Released in February 1983 by RCA Records, When the Going Gets Tough, the Tough Get Going was to be the final album of the Bow Wow Wow that was comprised by the quartet of Ashman, Barbarossa, Gorman, and Lwin. A continuation of the band’s upbeat and sunshiny fun music, it opened with their trademark train-like chugging beat of the arousing “Aphrodisiac,” whose spiraling guitar line reverberated ’60s Rockabilly sensibilities. The bright energy illuminated through the Tropical vibe of the next track, “Do You Wanna Hold Me?,” and then into the frenetic, Surf Rock–inspired “Roustabout.”

With “Lonesome Tonight,” Bow Wow Wow turned a bit sentimental, lyric-wise; yet still maintaining their Tribal rhythm section and typical choral-stylized backing vocals that added texture and attractiveness to their music. A bit slow and sinister-sounding, “Love Me” had that filmic quality that could have merited it as worthy of getting included on the soundtrack of an ’80s James Bond movie.

The fun-loving group then returned the listener to the Tropical island vibes of “What’s the Time (Hey Buddy),” conjuring sights of young peers hitting colorful piñatas and sipping glasses of piña colada. “Mario (Your Own Way to Paradise)” simply continued the rhythm and mood of the preceding track, this time with congas, bells, and rhymes. The pogoing bass then took the limelight as “Quiver (Arrows in My)” played next.

The slow Appalachian/Üliger-inspired ballad “The Man Mountain” served as an icebreaker, as it floated smoothly and gracefully, complementing Lwin’s soft serenades, momentarily replacing excitement with sentiment. “Rikki Dee” was a sped-up throwback to late ’50s Rock-n-Roll. The penultimate track, “Tommy Tucker” was inarguably the album’s most melodic excursion, owing to the less-frenzied tendencies of the guitar, singing basslines, backing vocal harmonies, and Lwin in her most melodic predisposition. Finally, Bow Wow Wow finished off their last offering with “Love, Peace, and Harmony,” ending everything with their trademark Burundi beats, Tribal chants, and scatting rhythm. Wow! Bow Wow! They should have not really disbanded, for with the sound of the fruits of their love and labor, they seemed to really enjoy making music together.

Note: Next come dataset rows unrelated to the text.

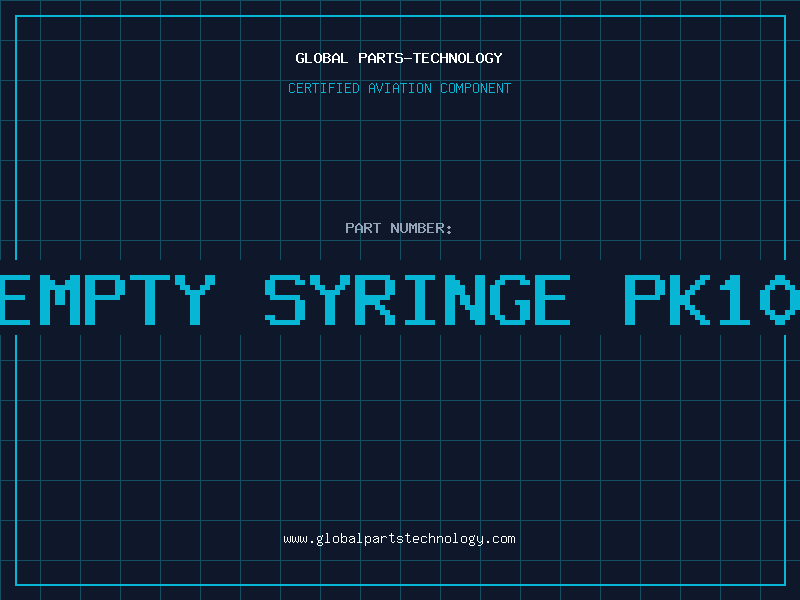Click the www prefix of the URL
Screen dimensions: 800x600
296,539
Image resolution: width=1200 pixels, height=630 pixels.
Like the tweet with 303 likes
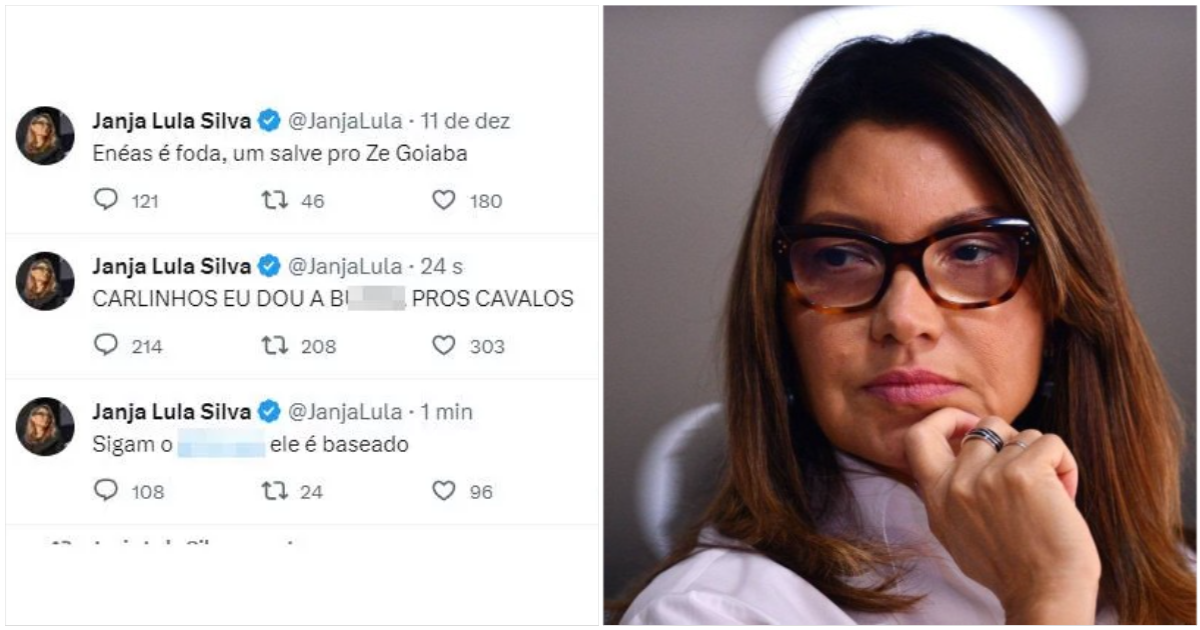[x=444, y=345]
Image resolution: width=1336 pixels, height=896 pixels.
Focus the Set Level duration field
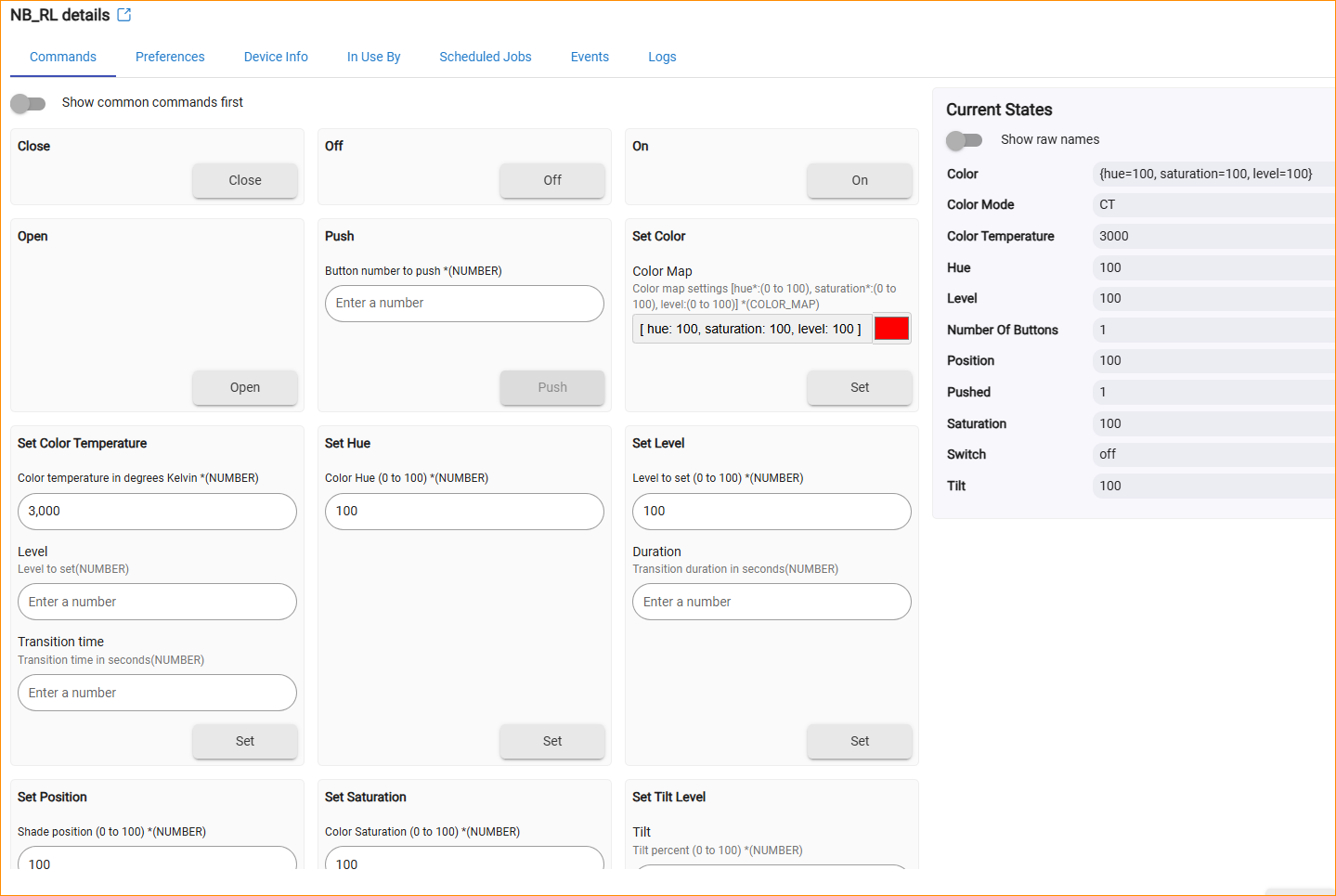772,602
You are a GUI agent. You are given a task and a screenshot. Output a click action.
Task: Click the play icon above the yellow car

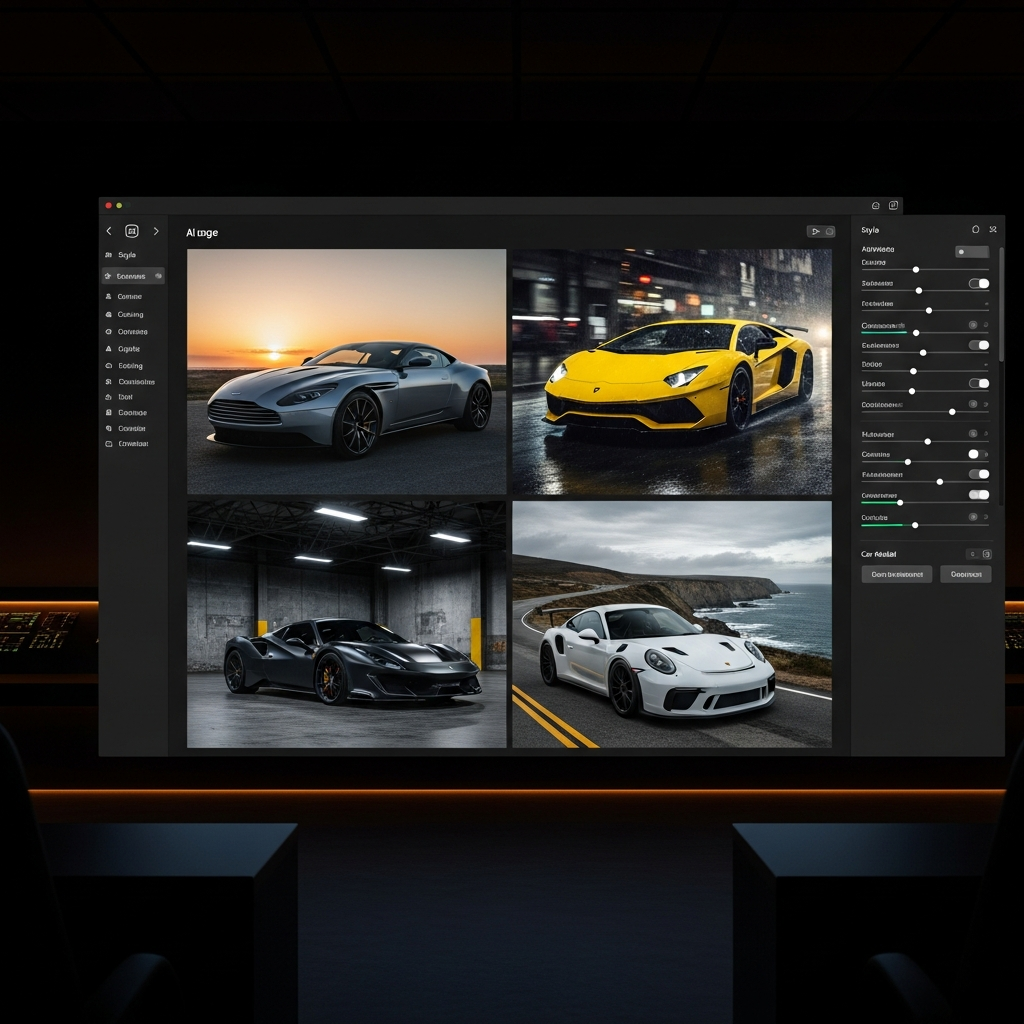[x=815, y=231]
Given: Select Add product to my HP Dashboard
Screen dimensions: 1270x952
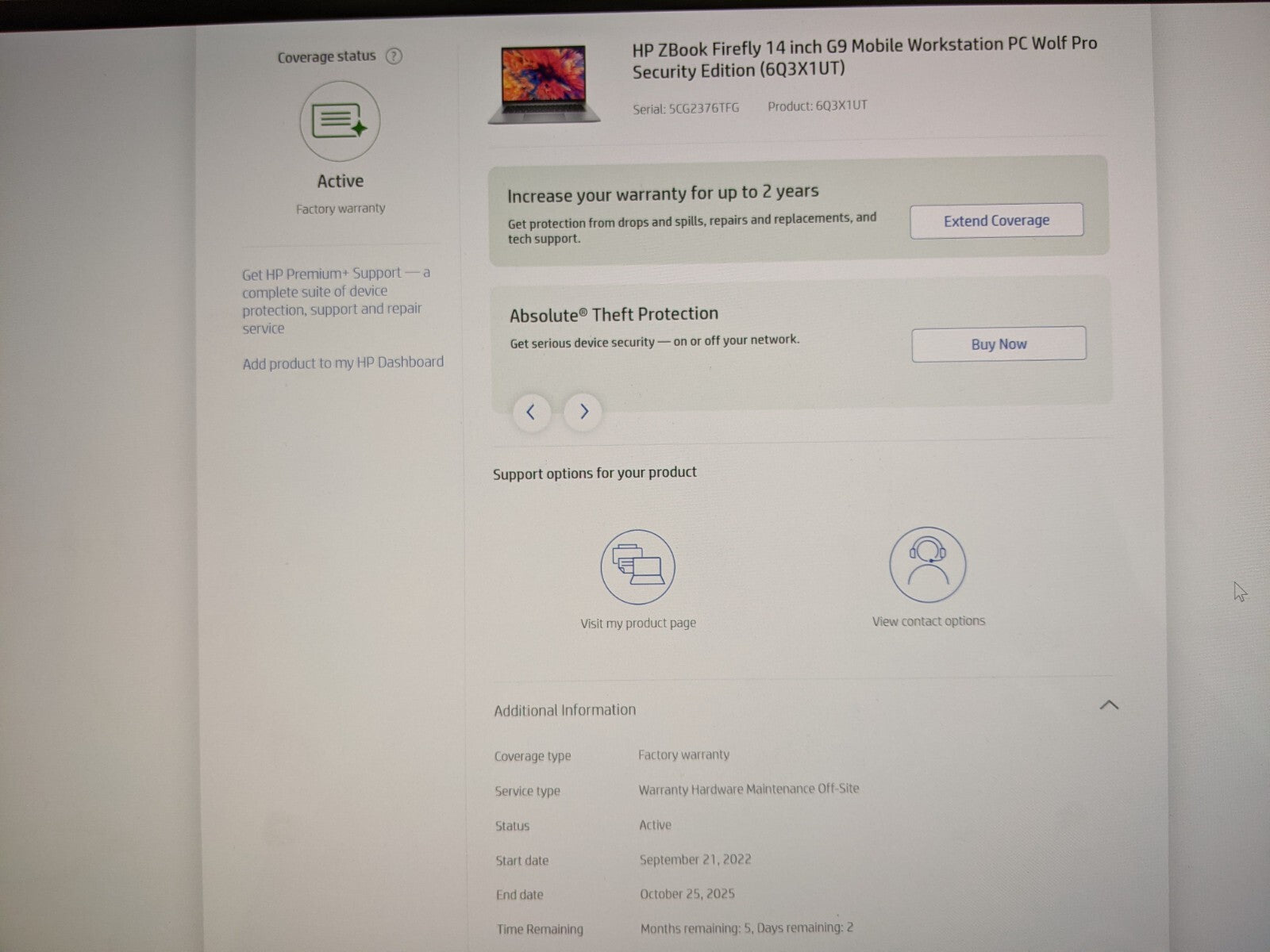Looking at the screenshot, I should pos(343,363).
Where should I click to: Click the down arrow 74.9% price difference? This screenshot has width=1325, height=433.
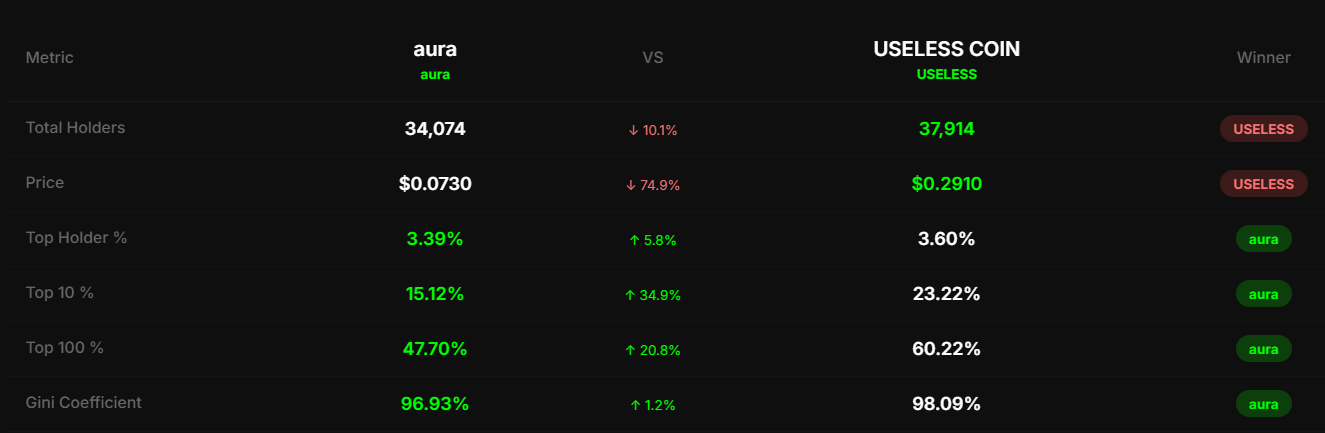(652, 185)
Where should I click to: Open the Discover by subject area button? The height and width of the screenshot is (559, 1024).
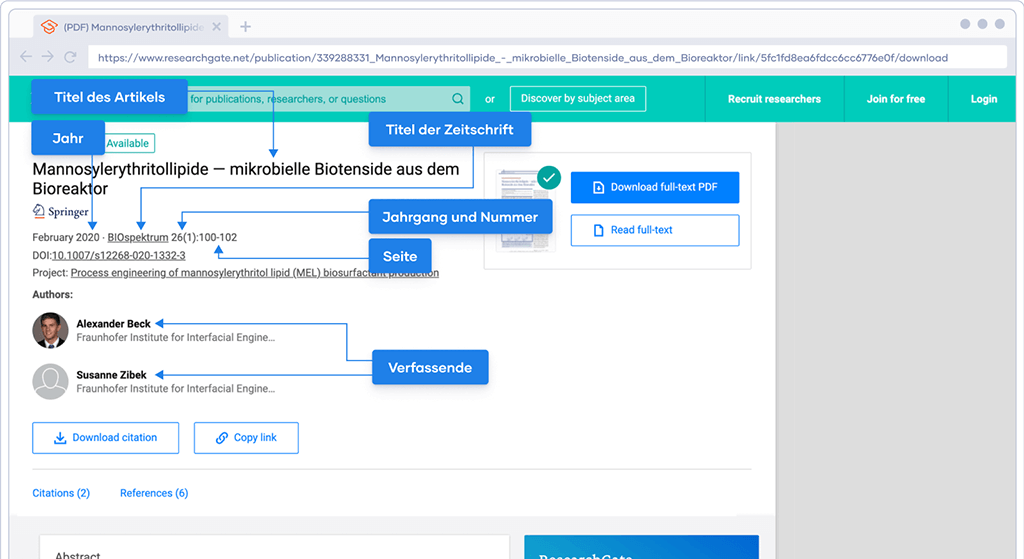click(x=577, y=99)
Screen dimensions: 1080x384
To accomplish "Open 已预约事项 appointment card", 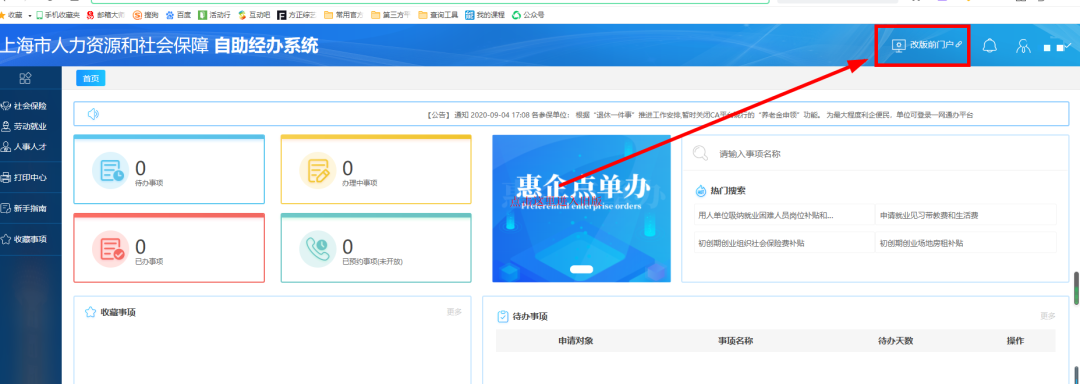I will coord(376,248).
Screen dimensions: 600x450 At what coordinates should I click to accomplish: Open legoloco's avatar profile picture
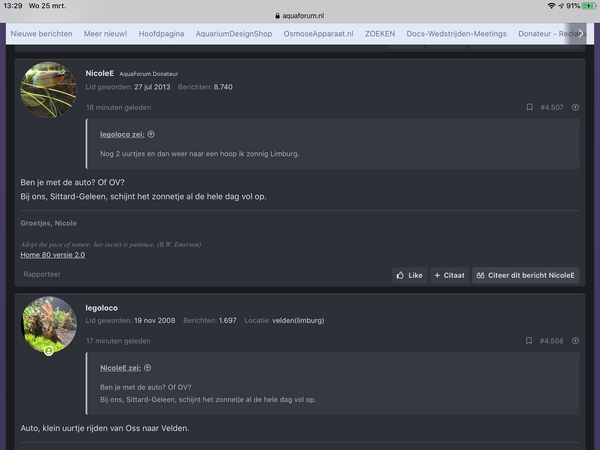tap(48, 324)
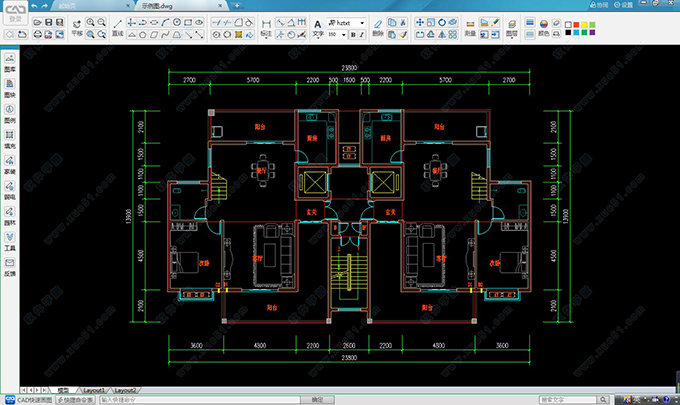Click the 测量 measure tool
680x405 pixels.
(470, 27)
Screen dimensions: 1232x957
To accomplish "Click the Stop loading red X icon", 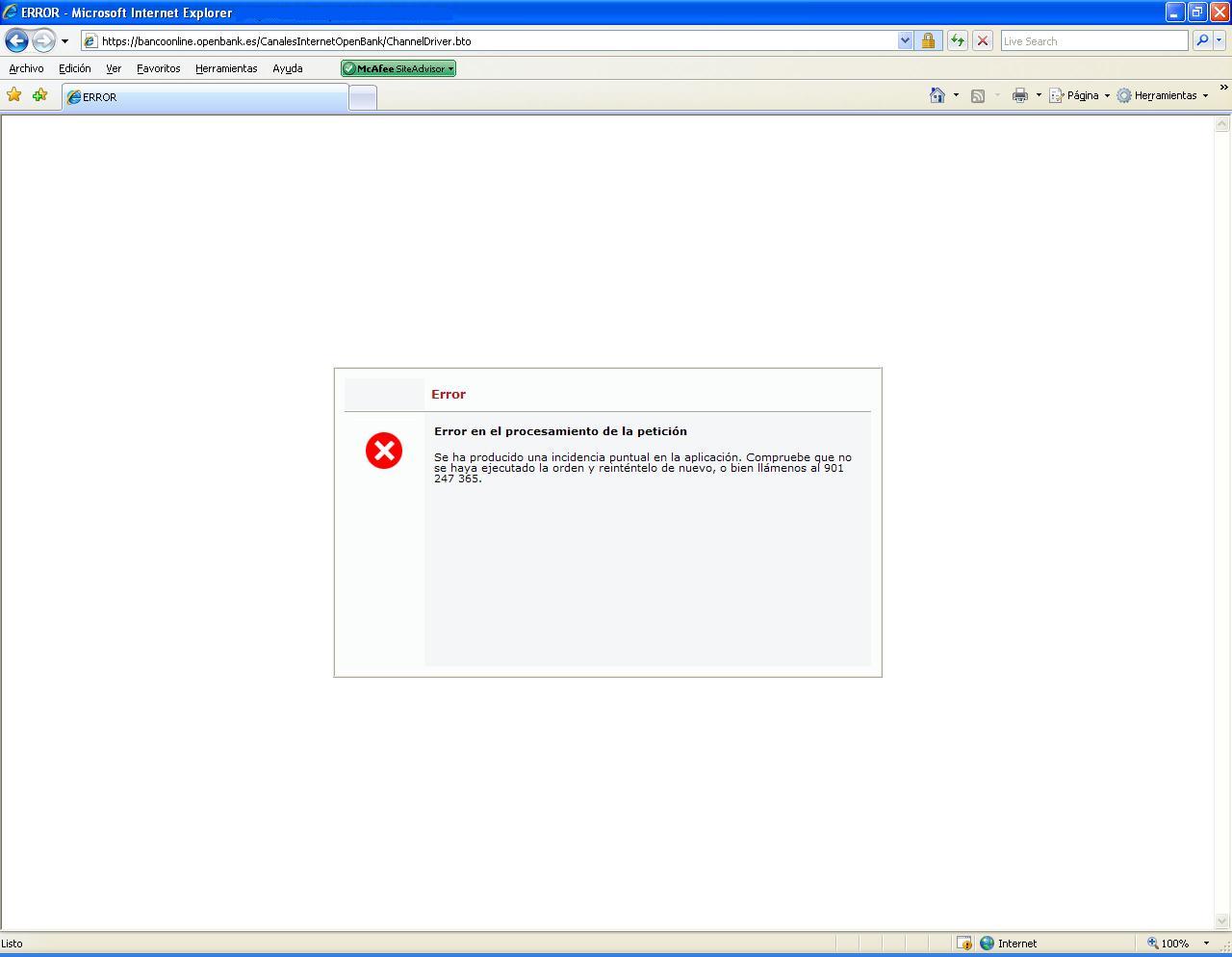I will pyautogui.click(x=982, y=40).
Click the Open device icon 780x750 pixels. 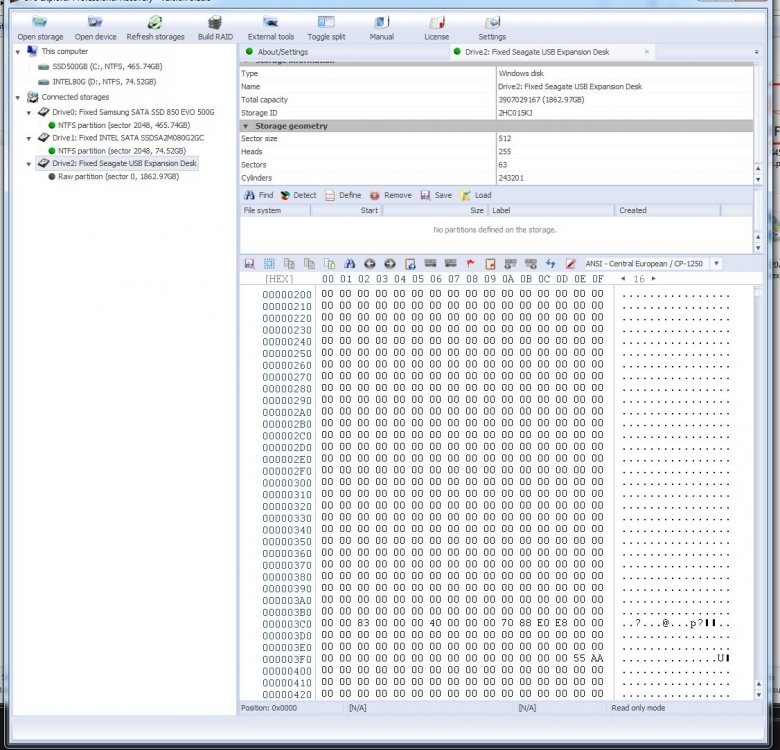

The music of the original Bow Wow Wow may have been trivialized or, worse, dismissed as novelty by many mudslinging and musically uninitiated journalists just because of the so-called Malcolm connection and the band’s international hit candy, which the same detractors used to overshadow and disregard the rest of Bow Wow Wow’s equally well-woven outputs. Because really, behind Lwin’s punky squeals, chirpy croons, childish narrations, seductive shouts, and risqué antics; and Ashman, Barbarossa, and Gorman’s Punk Rock tendencies resided a beautifully inimitable and alluringly exotic, well-crafted music.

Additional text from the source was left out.